Research on Thermoforming Process of WE43 Rare Earth Magnesium Alloy Plate

To investigate the rheological behavior of WE43 magnesium alloy sheets at various hot forming temperatures(Room temperatureཞ400 ℃), uniaxial thermal tensile tests were conducted using a Gleeble-3800 thermal simulation system. This study yielded critical mechanical properties, including yield strength, tensile strength, and elongation, across a spectrum of hot forming temperatures. True stress-strain curves were subsequently plotted to visualize the alloy's performance under different thermal conditions. Microstructural analysis of the fracture surfaces revealed a correlation between increasing temperature and enhanced plasticity in WE43 alloy sheets. Further examination using X-ray diffraction (XRD) and microhardness testing on specimens subjected to various thermal tensile conditions confirmed a strong interdependence between microhardness, plastic properties, and grain structure evolution. The comprehensive dataset generated from this study provides crucial input for subsequent numerical simulations and orthogonal experiments on the hot-forming process of WE43 alloy sheets.
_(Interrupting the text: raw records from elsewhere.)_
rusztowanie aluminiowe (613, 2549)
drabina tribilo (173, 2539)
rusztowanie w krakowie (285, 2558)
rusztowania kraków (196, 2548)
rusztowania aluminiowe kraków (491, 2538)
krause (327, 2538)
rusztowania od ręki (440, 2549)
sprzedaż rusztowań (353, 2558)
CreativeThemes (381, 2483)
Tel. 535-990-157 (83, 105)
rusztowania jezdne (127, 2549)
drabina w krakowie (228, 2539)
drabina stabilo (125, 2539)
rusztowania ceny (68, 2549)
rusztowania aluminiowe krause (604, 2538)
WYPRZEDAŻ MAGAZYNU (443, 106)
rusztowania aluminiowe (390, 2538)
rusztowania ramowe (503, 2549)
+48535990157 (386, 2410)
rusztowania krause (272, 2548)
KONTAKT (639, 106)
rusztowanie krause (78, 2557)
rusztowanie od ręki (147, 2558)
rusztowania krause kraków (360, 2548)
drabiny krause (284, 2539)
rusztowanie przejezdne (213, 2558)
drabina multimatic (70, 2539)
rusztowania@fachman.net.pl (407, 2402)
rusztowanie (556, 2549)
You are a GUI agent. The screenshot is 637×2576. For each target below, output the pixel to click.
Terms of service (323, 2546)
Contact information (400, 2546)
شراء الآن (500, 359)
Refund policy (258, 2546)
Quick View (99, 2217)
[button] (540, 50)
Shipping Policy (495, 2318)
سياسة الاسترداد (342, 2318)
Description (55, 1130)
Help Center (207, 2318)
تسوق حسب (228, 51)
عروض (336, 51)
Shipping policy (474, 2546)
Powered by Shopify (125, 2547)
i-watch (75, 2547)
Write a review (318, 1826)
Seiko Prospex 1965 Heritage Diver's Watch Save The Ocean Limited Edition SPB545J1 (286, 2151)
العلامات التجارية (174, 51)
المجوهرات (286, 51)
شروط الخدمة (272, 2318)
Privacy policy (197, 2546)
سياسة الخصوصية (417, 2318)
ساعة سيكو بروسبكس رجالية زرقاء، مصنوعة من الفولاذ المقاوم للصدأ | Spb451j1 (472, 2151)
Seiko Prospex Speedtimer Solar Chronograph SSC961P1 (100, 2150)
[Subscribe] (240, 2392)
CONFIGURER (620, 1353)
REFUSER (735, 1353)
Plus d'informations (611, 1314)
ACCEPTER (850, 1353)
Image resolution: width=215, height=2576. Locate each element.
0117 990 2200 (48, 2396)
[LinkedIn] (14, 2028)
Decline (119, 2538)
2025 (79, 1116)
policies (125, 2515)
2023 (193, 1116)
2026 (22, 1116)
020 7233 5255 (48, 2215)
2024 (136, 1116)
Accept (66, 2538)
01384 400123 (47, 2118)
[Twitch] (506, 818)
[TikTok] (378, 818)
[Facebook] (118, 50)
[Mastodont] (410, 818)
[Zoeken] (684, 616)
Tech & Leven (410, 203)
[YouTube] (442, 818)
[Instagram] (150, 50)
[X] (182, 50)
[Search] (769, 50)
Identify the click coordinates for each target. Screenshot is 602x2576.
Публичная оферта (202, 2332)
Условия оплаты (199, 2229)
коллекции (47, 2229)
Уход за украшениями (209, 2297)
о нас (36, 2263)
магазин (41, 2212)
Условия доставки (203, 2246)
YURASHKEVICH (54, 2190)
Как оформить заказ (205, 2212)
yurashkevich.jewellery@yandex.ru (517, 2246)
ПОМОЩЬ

These findings contribute significantly to our understanding of the material's behavior under hot forming conditions and will inform future process optimizations and alloy development strategies. This research not only elucidates the temperature-dependent mechanical properties of WE43 alloy sheets but also establishes a foundation for advanced modeling and experimental design in the field of magnesium alloy processing.